La jeune femme préféra ne pas s'attarder trop longtemps. L'individu ne lui inspirait pas confiance ; allez savoir pourquoi. Elle pressa le pas et, après une centaine de mètres, se mit à courir. Elle fut vite rattrapée par le mendiant des Enfers, qui lui fit signe de s'arrêter. Elle s’exécuta. Il lui montra à nouveau ses fesses. Prise de panique, elle lui donna un coup de battoir à linge sur le museau — l'animal avait une tête de renard, ce qui facilitait la tâche. Il glapit, car c'est ainsi que font les diables bien élevés pour montrer leur respect.

Comprenant qu'elle ne pouvait pas aussi facilement se débarrasser de la créature, elle décida de l'ignorer et continua son chemin. Il resta silencieux et trotta à côté d'elle. « Allez, va-t-in achteure ! Déguerpis ! T’as point fini d’me suive ? ». Elle poursuivit son chemin, jusqu'à arriver chez la vieille Léonce qui s'occupait du repas du soir. En voyant l'invité inattendu, elle rajouta une assiette à la table et servit la soupe. Le démon savait se tenir. Il lui montra ses fesses. La vieille en rougit et commença à radoter sur la guerre de 70 et son défunt mari ; comme tous les soirs. Odette ne sachant trop quoi faire, laissa le renard infernal dormir près de la cheminée.

Les jours passèrent. Les deux femmes s'étaient habitué au diable qui n'était pas un mauvais bougre. Il travaillait comme cinq bœufs  — là encore, littéralement, car tirer la charrue ne lui faisait pas peur. Petit à petit, tout le village apprit l'existence du diable. Les gens s’inquiétèrent et, un funeste dimanche d'hiver, le curé fit un sermon édifiant où il demandait la mise à mort d'abord de la créature, puis, pourquoi pas, soyons fous, des deux femmes, qui visiblement étaient des sorcières. L'homme d'église aimait le sang et la souffrance ; il était heureux. On alluma des torches, on prit des fourches et on partit vaillamment en direction de la demeure de la vieille Léonce, le curé et le maire, Hector de Guillebon, en tête.
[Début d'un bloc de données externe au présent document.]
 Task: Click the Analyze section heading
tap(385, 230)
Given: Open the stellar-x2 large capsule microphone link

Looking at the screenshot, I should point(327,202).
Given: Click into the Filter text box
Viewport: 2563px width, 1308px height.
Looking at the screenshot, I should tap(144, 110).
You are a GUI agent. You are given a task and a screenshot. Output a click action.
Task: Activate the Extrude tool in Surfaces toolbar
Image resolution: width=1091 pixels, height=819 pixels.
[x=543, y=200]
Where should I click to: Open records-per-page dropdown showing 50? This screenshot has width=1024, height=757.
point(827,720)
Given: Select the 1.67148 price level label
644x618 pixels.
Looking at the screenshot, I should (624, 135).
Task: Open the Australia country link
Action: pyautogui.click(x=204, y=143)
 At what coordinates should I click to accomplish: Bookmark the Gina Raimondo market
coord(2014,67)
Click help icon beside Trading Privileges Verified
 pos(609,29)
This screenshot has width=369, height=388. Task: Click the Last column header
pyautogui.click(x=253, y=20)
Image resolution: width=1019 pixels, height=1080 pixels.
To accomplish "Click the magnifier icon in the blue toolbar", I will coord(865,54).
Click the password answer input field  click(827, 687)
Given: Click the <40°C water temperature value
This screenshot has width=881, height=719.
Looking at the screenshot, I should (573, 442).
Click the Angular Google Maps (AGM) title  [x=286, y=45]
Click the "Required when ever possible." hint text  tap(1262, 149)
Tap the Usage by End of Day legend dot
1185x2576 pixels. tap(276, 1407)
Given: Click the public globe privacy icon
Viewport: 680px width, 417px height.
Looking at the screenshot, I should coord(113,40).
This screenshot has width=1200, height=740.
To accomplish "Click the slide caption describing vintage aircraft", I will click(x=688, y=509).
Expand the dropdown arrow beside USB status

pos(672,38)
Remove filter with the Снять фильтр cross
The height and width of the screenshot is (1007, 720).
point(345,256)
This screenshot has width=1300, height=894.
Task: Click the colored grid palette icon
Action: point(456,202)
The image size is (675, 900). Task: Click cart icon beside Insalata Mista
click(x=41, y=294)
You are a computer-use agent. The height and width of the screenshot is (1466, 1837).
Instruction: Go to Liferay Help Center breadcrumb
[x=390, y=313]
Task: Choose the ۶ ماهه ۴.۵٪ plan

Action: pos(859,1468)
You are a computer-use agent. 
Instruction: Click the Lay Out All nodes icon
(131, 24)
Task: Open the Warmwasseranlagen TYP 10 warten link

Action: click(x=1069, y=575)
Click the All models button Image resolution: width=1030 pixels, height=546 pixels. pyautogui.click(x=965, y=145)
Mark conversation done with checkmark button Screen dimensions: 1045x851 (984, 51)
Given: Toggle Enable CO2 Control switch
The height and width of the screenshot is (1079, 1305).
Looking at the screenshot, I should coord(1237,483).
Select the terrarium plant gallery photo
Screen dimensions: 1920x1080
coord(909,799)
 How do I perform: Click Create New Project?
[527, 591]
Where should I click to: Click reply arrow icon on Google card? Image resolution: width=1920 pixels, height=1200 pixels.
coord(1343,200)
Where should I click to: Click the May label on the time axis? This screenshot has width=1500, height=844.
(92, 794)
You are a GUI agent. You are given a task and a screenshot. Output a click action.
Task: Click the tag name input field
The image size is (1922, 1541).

Au milieu du chemin, cette foule en colère se trouva nez à nez avec des partisans amiénois de Boulanger fraîchement élu à la capitale. Sentant le coup d'État proche, ils avaient décidé de marcher sur Paris, eux aussi avec fourches et torches. Ce fut la confusion générale. Les Amiénois voulaient que les Troussencourtois les suivent. « Mauvais patriotes ! » criaient-ils. Les travaux des champs ne pouvant attendre, les paysans refusèrent. Cela dégénéra en bagarre générale dans un champs boueux. Le maire, tout crotté, préféra rentrer chez lui. Le curé et le bedeau restèrent à l'écart. Après un temps, il continuèrent leur route, seuls et arrivèrent, un quart d'heure plus tard, chez la vieille Léonce.

Le pauvre diable, les accueillit sans leur montrer ses fesses, car ils ne le méritaient pas, mais, comme il aimait les ecclésiastiques, dévora l'homme d'église en trois bouchés et, repu, envoya le bedeau directement en enfer dans un nuage de fumée. Odette voyant qu'elle n'était plus la bienvenue dans le pays de Bray, pleura longuement, dit adieu à Léonce, à son âne et à la vieille chienne qui dormait près de l'âtre et s'en alla, bras dessus, bras dessous avec son diable en direction de la Norvège, ou elle vécu longtemps et heureuse.

Au château de Troussencourt, Hector de Guillebon se décrassa et s'assit à table pour le dîner. La soupe était froide.

« Ça t'apprendra à ne pas être en retard ! » lui dit sa femme.